Sterling Jensen, a 34-year-old native of Arizona moved to Washington in 2005 with two clear objectives. “I was interested in working for the government, and I wanted to date Mormon girls,” he told me. His parents connected him with a successful K Street lobbyist and public affairs consultant whom they’d met in a Mormon temple while touring in Hong Kong. Meanwhile, like Mormons everywhere, his local Church assigned him two male “home teachers.” (Women are also assigned two female “visiting teachers.”) Typically, home teachers provide spiritual guidance and help congregants out with practical things like home repairs and minor chores. But, in Washington, home teaching might also include interview practice or advice on the best schools. Jensen’s home teacher, for instance, got him a job as a political analyst in the Middle East for a D.C.-based strategic communications company. He now works for the National Defense University as a researcher and is married to a woman he met in church. Mission accomplished.
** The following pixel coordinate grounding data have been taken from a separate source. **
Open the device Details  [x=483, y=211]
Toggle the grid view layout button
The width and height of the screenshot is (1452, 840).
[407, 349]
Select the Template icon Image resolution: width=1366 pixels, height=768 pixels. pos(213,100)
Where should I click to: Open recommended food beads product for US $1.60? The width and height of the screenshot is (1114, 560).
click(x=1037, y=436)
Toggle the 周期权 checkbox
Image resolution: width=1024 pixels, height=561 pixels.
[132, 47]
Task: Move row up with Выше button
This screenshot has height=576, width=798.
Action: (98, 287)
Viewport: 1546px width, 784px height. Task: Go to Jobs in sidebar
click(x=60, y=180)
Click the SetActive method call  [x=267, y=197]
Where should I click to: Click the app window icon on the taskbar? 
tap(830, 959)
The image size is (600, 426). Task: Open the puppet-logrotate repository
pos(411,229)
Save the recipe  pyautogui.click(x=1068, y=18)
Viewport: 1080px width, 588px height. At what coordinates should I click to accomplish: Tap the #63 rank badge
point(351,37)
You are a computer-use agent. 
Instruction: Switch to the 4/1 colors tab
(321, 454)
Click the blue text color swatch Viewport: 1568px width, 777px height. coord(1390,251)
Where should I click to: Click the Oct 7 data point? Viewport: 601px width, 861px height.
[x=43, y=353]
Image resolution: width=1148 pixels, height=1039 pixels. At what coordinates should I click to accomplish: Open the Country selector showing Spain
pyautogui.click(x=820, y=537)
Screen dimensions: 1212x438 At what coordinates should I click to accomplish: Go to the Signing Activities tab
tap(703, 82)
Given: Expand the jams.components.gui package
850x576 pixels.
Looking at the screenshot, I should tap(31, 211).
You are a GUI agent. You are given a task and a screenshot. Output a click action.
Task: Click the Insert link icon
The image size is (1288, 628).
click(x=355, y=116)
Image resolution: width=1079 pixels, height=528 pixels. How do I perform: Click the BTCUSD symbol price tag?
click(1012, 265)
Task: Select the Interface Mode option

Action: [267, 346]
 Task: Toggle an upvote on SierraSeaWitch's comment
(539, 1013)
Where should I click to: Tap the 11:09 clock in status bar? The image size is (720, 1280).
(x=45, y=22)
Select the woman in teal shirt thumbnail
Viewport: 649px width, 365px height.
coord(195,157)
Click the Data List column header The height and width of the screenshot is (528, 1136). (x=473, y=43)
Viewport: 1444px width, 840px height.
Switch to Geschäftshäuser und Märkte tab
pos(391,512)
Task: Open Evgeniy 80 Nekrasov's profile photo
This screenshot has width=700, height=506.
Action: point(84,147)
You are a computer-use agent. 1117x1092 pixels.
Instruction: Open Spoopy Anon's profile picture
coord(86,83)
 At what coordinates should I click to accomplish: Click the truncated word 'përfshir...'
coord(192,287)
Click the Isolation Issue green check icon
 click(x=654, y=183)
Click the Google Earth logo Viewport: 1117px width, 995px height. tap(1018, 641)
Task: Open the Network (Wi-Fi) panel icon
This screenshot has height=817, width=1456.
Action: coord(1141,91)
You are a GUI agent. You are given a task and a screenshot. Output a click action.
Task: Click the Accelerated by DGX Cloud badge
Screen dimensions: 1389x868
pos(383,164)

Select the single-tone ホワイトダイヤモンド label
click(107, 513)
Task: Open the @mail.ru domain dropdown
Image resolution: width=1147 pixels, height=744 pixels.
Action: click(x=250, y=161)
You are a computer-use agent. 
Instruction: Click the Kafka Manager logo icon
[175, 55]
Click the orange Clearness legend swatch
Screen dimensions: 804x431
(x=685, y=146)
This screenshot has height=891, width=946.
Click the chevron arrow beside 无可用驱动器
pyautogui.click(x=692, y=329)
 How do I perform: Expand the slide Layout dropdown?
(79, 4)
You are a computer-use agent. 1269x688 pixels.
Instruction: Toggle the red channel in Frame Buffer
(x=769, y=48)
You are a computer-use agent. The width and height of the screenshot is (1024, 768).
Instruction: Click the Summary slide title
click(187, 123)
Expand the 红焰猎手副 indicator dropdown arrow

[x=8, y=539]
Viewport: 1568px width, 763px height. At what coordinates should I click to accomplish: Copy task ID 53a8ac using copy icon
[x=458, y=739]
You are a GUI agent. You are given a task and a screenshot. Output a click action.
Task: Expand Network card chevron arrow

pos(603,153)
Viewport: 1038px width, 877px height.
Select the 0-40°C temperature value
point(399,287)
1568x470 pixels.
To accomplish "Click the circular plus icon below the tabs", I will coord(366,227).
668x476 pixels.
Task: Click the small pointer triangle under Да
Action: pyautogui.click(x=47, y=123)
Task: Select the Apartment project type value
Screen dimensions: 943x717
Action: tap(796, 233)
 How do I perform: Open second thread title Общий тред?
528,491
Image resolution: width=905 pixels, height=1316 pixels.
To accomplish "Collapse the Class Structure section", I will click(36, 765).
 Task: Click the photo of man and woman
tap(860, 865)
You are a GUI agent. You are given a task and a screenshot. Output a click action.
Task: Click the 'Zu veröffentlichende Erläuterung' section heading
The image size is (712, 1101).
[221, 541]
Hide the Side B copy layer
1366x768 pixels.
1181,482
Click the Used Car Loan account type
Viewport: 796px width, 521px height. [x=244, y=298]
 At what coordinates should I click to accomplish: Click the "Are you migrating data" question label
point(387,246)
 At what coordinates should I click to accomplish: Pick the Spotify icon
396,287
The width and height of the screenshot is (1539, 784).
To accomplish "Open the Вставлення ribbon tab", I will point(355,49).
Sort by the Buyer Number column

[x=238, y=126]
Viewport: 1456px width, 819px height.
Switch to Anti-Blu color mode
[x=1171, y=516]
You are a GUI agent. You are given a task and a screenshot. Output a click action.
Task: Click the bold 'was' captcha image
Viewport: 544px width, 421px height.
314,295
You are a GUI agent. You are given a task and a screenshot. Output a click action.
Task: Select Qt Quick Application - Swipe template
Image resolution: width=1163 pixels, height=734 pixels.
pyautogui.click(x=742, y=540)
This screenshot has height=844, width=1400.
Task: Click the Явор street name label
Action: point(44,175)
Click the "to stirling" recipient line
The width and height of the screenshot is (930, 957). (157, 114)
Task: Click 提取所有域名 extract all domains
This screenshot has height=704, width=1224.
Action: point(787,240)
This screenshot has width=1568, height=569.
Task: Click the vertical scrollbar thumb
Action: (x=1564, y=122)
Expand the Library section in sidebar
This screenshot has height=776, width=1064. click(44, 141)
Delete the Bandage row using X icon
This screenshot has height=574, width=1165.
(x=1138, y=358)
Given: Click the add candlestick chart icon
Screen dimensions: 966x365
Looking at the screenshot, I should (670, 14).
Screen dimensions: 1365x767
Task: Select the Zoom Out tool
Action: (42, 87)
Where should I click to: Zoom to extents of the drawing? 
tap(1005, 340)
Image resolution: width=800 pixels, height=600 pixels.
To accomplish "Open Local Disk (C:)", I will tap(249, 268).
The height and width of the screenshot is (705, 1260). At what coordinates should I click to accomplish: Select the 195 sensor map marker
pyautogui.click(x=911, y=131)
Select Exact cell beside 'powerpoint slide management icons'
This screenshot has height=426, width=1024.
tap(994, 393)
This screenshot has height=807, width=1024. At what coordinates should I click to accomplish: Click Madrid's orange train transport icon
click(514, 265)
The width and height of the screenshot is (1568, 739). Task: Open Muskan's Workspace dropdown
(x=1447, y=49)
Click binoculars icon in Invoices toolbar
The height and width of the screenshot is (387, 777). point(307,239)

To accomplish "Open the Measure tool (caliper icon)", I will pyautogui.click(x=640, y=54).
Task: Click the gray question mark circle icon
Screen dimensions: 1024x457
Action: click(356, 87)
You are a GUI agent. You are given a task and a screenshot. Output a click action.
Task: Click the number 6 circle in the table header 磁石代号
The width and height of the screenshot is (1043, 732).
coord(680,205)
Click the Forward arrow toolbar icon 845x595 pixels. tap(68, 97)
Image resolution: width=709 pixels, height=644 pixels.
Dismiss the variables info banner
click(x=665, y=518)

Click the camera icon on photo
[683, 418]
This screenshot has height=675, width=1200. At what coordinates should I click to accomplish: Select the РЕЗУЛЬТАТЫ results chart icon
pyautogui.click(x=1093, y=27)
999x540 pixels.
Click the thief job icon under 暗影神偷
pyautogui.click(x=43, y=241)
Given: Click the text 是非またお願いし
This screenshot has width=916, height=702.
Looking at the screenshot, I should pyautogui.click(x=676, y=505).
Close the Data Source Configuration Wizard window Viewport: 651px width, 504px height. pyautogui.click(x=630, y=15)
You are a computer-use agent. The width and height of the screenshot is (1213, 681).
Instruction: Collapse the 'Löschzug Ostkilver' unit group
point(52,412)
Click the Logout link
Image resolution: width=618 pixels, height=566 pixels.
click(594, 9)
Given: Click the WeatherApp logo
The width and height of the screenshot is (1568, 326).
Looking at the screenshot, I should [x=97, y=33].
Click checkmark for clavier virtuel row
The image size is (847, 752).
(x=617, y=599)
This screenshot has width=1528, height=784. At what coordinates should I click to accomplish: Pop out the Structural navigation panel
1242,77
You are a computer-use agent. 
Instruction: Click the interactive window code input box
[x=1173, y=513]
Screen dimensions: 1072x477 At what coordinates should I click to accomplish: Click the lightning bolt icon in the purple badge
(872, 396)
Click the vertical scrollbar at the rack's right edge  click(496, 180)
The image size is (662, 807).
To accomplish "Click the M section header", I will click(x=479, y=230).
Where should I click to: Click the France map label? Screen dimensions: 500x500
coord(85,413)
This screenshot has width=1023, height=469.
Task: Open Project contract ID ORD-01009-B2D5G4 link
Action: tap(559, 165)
One reason that the Mormon network is so strong is that its bonds are fortified by a system of mutual assistance—a system that comes in handy in a town where favors are valuable currency. In addition to a general obligation to help each other out, every member is assigned a “calling”—a volunteer job for the Church such as media relations or Sunday School teaching. The former Republican Senator Robert Bennett, for instance, told me that he served in church assignments alongside a union organizer. Bennett is very conservative, but there was “not a bad word” between them, he said. Sometimes, these duties can forge powerful ties: When Rex Lee, father of Utah Senator Mike Lee, served as Ronald Reagan’s solicitor general, his family’s home teacher was Harry Reid.

The whirl of church duties and compulsory socializing can be time-consuming and not always easy to balance with the long hours of an up-and-coming professional. One churchgoer told me that someone posted a sign at a Virginia church that read, “leave your résumé at the door,” meaning: No shop-talk here. And, for some, there is such a thing as being too connected. General Brent Scowcroft grew up in the Mormon Church, and, while he’s proud of that heritage, he told me that he is no longer an active member. “It’s hard to just go to church,” he explained. “They want to engage you in their social activities. I didn’t want to be bothered, and I didn’t like to turn people down.”

For most Mormons, though, the network remains a powerful asset. When I asked one prominent Republican lobbyist (and a Mormon) if he had any examples of a distinguished Washingtonian humbling himself for the sake of the church, he replied without missing a beat, “I’ve got a picture of Orrin Hatch waist deep in a septic tank.” A Mormon neighbor needed help, he explained, and the senator was only too happy to oblige.

This article appeared in the July 12, 2012 issue of the magazine.